Female Infertility: Causes, Diagnosis and Advanced Treatment Options

Female infertility is the inability to conceive naturally due to ovulation disorders, blocked fallopian tubes, uterine abnormalities, hormonal imbalances, or conditions like PCOS and endometriosis. At Samarth IVF, every woman receives a thorough evaluation and a personalised treatment plan covering ovulation induction, IUI, IVF, laparoscopic surgery, and hormonal management. Our specialists across India help women understand their diagnosis and choose the most effective path to pregnancy.

Expert Treatment

Personalised Care Plans

Understanding Female Infertility

Female infertility is defined as the inability to achieve pregnancy after 12 months of regular, unprotected intercourse in women under 35, or after 6 months in women aged 35 to 40. For women above 40, evaluation should begin immediately without waiting. Infertility is not a rare condition. Globally, 1 in 6 people of reproductive age experience infertility at some point, and female factors are involved in approximately 40 to 50 percent of all cases.

In India, female infertility is influenced by a combination of biological, hormonal, and lifestyle factors. PCOS is the leading cause, followed by tubal factor infertility and endometriosis. Many women also face unexplained infertility, where all standard tests return normal but pregnancy does not occur. Early evaluation and accurate diagnosis are the most important steps any woman can take.

Primary vs. Secondary Infertility

Primary infertility refers to women who have never achieved a clinical pregnancy. Secondary infertility refers to difficulty conceiving after one or more previous pregnancies, whether they resulted in live birth, miscarriage, or ectopic pregnancy. Both types are equally valid medical concerns and deserve thorough investigation. Having conceived before does not guarantee the same will be possible again, as ovarian reserve declines with age and new conditions can develop over time.

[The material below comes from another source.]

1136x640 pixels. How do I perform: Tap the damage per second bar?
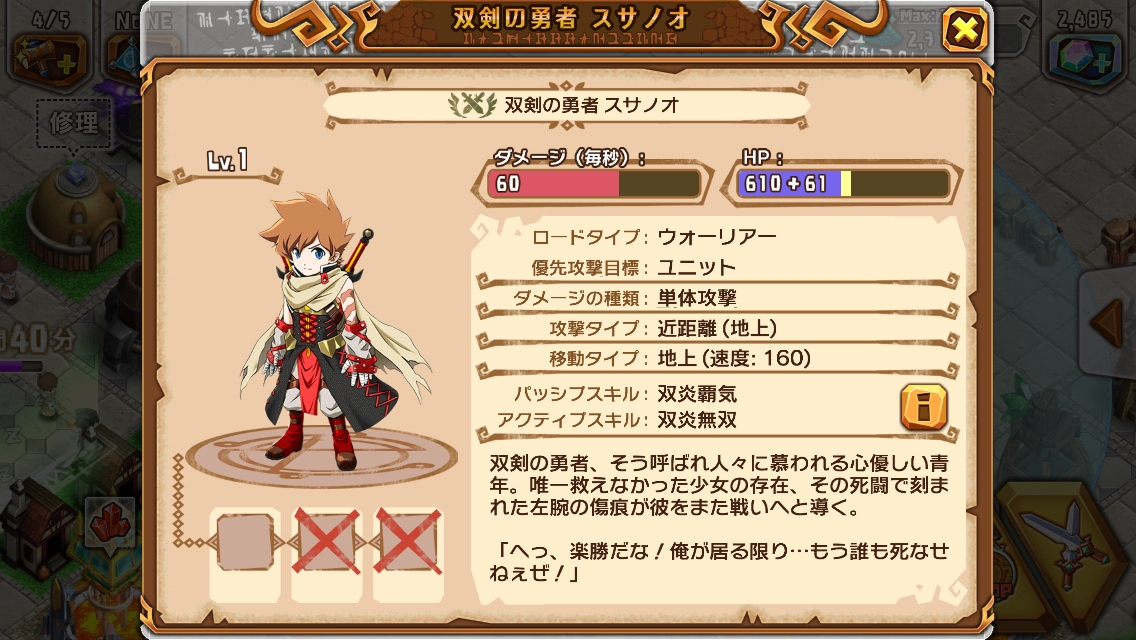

When Infertility Becomes a Medical Emergency

Certain situations require immediate specialist referral without waiting the standard 12 or 6 month periods. These include absent menstrual periods (amenorrhoea), very irregular cycles occurring fewer than 8 times per year, known bilateral blocked fallopian tubes, previous pelvic inflammatory disease or tuberculosis, two or more miscarriages, a history of cancer treatment, known endometriosis, or any prior diagnosis of premature ovarian insufficiency.

Common Causes of Female Infertility

Female infertility rarely has a single cause. In most cases, one or more contributing factors work together to prevent conception. Understanding the specific cause is what allows treatment to be targeted and effective.

PCOS (Polycystic Ovary Syndrome)

PCOS is the single most common cause of female infertility and affects 8 to 20 percent of women of reproductive age in India. It is a hormonal disorder characterised by elevated androgen levels, irregular or absent ovulation, insulin resistance, and a polycystic appearance of the ovaries on ultrasound. Up to 80 percent of women with PCOS experience ovulatory dysfunction, meaning eggs are not released regularly or at all.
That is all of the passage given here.